* _Task requirements_
With the images removed, transcribe the listing that follows exactly.

* _Provided data_
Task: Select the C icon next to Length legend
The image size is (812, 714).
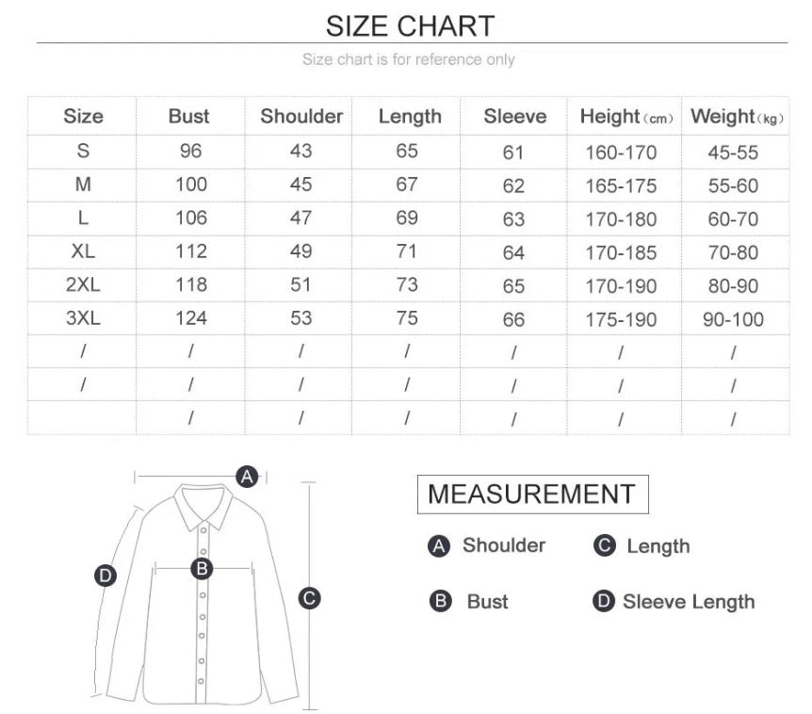Action: (x=605, y=546)
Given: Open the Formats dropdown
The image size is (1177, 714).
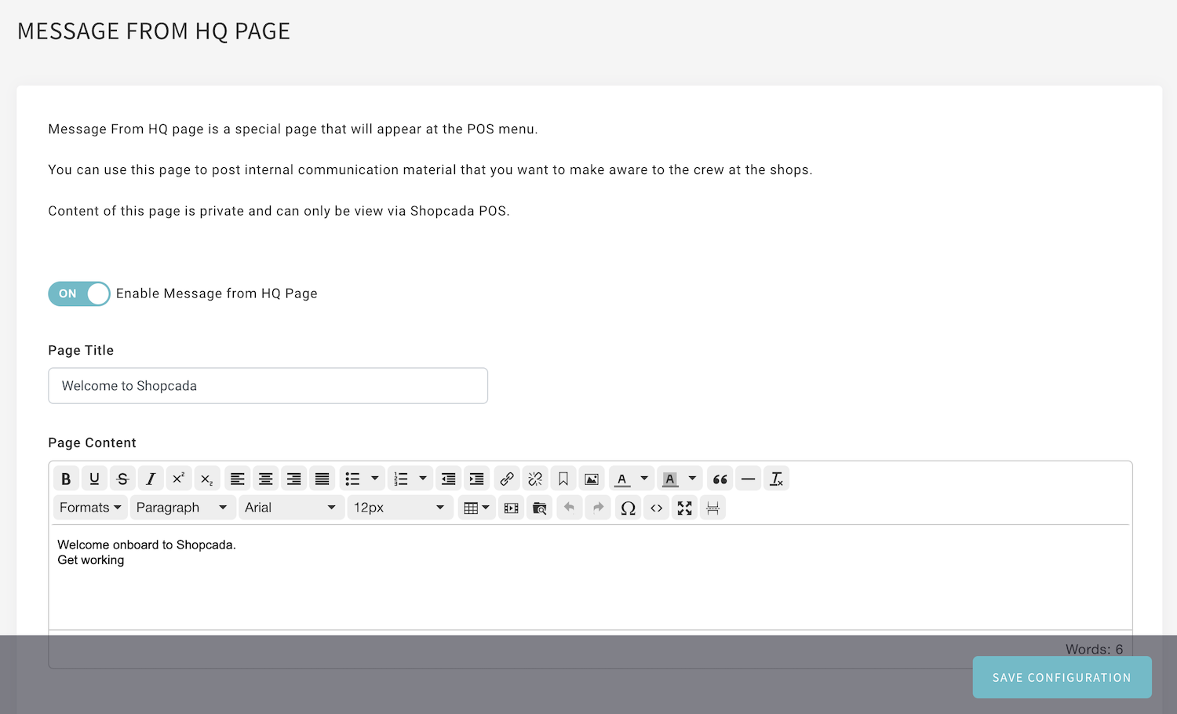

* _Response for this exercise_
Task: Select the C icon next to Length legend
The image size is (812, 714).
Action: (x=605, y=546)
Given: Open the Formats dropdown
The image size is (1177, 714).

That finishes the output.